Stated goal
Copy out the lines from the one holding "Open the post" through the one holding "Action: pyautogui.click(x=508, y=80)", inclusive, substituting "arrow" for "chevron" and leaving all else unchanged.

Text and item location entries
========================================

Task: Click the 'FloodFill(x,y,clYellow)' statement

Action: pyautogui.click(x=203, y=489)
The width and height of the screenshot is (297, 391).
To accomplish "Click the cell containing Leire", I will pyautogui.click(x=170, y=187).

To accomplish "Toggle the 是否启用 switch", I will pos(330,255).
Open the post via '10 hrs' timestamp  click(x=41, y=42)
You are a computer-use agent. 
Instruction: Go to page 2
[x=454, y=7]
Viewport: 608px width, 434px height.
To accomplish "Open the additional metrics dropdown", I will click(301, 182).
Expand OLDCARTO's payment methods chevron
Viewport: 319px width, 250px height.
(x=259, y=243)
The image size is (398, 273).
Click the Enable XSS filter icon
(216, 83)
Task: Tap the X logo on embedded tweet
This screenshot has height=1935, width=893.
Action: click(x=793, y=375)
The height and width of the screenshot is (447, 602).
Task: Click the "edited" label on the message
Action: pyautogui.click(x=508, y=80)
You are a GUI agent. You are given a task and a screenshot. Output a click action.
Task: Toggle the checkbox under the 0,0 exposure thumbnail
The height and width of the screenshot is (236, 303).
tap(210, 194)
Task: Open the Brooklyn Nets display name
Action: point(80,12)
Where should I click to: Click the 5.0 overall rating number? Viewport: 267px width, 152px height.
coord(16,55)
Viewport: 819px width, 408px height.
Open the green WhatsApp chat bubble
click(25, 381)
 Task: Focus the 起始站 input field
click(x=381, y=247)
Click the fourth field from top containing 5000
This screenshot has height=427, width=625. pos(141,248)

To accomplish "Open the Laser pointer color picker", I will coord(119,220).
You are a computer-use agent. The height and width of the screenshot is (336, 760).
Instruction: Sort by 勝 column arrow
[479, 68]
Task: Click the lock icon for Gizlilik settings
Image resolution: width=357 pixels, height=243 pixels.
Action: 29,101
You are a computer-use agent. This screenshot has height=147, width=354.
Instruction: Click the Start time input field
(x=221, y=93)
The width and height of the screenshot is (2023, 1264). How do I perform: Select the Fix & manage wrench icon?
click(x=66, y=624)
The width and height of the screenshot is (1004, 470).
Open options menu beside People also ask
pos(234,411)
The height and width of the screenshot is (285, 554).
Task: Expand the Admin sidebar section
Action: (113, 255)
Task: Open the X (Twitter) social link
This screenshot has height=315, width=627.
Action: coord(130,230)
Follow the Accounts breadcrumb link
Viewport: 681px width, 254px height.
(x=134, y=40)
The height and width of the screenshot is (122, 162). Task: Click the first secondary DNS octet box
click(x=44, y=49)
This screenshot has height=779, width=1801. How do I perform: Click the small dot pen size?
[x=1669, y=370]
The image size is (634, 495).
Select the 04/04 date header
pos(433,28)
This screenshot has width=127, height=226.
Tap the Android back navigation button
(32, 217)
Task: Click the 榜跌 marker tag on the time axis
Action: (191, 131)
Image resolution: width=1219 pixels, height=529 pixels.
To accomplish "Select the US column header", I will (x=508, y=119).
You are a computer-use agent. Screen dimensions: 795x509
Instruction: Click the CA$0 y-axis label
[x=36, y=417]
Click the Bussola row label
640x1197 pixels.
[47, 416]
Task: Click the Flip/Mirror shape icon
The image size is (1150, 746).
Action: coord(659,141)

========================================

Problem solution
Open the post via '10 hrs' timestamp  click(x=41, y=42)
You are a computer-use agent. 
Instruction: Go to page 2
[x=454, y=7]
Viewport: 608px width, 434px height.
To accomplish "Open the additional metrics dropdown", I will click(301, 182).
Expand OLDCARTO's payment methods arrow
Viewport: 319px width, 250px height.
(x=259, y=243)
The image size is (398, 273).
Click the Enable XSS filter icon
(216, 83)
Task: Tap the X logo on embedded tweet
This screenshot has height=1935, width=893.
Action: click(x=793, y=375)
The height and width of the screenshot is (447, 602).
Task: Click the "edited" label on the message
Action: pyautogui.click(x=508, y=80)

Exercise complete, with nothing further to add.